Wok-simmering is my go-to method for cooking eggplant. I like how the spongy flesh absorbs sauce and gets a tender, lightly chewy texture almost like soft braised meat. Many folks like to purge their eggplants by salting them and letting them rest before cooking them. I don't bother with this step, particularly not when using thing Chinese or Japanese eggplants, which basically have no bitterness whatsoever and thus don't need to be purged (even modern cultivars of globe eggplants have very little bitterness).
What I do do to them is par-cook them either by steaming in a bamboo steamer set over my wok, or (as is more frequently the case these days), by microwaving them until completely softened. Par-cooking not only gets them to cook more evenly, but it also speeds up the whole process. Rather than having to simmer for half an hour in the sauce until tender, with par-cooked eggplant the whole thing comes together in just a few minutes (even counting the 10 to 15 minutes it takes to par-cook, you're well in the green). This means less time standing and stirring, less time waiting for dinner, and more time to move on to bigger and better concerns like what you're going to be eating the next day.

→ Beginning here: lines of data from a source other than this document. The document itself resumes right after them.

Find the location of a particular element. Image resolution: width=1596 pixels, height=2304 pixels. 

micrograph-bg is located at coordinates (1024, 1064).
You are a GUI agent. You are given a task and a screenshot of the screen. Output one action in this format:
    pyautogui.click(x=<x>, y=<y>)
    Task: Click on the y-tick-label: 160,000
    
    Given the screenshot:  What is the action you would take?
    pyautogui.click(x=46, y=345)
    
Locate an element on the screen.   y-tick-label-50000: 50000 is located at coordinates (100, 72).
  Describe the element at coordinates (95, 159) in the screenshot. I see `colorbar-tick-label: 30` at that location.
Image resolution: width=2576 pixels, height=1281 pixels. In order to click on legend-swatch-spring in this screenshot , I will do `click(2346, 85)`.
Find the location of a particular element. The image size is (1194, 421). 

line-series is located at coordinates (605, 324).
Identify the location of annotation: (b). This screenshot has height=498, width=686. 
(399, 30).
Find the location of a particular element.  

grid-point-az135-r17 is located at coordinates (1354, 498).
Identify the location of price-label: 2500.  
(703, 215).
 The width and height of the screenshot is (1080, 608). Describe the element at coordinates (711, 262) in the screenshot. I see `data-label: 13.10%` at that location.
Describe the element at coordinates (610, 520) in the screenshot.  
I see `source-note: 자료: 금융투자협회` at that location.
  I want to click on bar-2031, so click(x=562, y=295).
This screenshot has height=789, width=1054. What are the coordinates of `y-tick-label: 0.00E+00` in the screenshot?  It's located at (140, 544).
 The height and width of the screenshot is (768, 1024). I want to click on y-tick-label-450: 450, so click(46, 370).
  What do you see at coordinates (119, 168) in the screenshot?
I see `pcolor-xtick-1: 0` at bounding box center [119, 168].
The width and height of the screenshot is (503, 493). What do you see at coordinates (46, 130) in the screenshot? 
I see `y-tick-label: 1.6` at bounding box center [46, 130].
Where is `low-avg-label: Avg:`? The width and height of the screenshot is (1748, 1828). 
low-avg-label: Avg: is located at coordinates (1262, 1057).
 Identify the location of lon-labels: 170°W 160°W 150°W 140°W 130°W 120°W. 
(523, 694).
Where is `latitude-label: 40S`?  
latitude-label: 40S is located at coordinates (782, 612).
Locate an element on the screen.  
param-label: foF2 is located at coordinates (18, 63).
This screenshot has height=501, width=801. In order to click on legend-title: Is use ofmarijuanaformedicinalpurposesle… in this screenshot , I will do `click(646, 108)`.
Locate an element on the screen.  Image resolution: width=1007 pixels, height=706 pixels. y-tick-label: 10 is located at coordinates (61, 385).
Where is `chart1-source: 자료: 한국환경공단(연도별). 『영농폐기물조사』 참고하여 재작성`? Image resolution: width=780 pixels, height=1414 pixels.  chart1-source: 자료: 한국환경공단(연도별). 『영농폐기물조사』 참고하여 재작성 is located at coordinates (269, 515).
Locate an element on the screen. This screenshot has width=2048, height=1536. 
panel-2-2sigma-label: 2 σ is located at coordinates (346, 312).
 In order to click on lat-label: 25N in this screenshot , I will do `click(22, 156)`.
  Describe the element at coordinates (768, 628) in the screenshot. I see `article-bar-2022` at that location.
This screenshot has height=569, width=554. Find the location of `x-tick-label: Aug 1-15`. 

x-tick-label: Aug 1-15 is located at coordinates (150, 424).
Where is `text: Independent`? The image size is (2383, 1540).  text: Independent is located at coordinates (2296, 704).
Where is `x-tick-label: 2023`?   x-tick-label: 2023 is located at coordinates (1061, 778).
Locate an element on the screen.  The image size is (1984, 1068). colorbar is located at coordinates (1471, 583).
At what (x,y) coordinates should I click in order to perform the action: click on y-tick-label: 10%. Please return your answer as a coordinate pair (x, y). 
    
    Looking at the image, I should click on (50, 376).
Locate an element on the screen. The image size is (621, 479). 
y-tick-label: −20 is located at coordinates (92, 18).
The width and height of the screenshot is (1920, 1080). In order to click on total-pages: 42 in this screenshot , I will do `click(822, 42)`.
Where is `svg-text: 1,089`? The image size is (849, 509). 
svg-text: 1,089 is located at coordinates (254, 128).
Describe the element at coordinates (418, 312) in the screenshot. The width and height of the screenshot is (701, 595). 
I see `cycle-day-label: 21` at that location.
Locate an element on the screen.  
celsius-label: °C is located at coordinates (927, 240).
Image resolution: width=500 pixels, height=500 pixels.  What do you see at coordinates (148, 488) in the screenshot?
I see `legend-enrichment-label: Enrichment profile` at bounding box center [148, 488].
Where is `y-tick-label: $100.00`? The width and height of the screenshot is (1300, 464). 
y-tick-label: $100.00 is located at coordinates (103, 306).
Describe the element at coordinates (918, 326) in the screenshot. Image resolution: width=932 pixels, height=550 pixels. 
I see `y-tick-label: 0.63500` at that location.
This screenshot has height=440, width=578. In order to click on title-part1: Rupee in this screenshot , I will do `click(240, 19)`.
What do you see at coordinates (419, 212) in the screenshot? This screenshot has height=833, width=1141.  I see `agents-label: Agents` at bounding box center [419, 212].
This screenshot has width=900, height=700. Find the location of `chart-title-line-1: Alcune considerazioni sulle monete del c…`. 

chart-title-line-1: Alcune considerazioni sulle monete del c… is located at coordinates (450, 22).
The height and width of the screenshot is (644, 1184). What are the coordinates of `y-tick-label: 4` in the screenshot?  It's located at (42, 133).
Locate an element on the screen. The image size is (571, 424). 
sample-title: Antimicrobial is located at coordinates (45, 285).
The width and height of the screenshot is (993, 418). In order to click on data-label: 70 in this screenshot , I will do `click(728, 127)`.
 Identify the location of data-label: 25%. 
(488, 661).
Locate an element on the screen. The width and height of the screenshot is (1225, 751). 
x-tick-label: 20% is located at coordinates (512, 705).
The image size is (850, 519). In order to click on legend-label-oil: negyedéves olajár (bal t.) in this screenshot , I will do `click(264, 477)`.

Braised Eggplant with Garlic Sauce is a classic Sichuan dish that combines soft simmered eggplant, fermented soy beans, and a sweet, garlicky sauce. For this version, I like to add a few tablespoons of chopped up preserved mustard root (you can find this canned or jarred in any good Chinese market—if not, you can omit it. Its role is largely textural) and incorporate the garlic in a couple of ways: first, by cooking whole smashed cloves in oil to infuse it with flavor (I discard the cooked whole cloves), as well as sliced thin and sauteed along with the other aromatics.
The sauce is a simple mix of Chinese wine, soy sauce, sugar, and fermented soybean paste (also available in Chinese markets). You can go with 100% eggplant if you'd like, but I like to add cubes of firm silken tofu (my tofu of choice for braising) to transform this into a one-pot-meal.